DATA RECORDS:
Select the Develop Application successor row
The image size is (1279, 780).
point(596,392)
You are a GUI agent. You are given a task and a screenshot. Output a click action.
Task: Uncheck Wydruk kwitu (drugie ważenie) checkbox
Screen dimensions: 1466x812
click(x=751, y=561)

GIVEN REQUEST: Put the lines above into a numbered list, skipping any blank lines.

RIGHT ANSWER:
1. Select the Develop Application successor row
2. The image size is (1279, 780).
3. point(596,392)
4. You are a GUI agent. You are given a task and a screenshot. Output a click action.
5. Task: Uncheck Wydruk kwitu (drugie ważenie) checkbox
6. Screen dimensions: 1466x812
7. click(x=751, y=561)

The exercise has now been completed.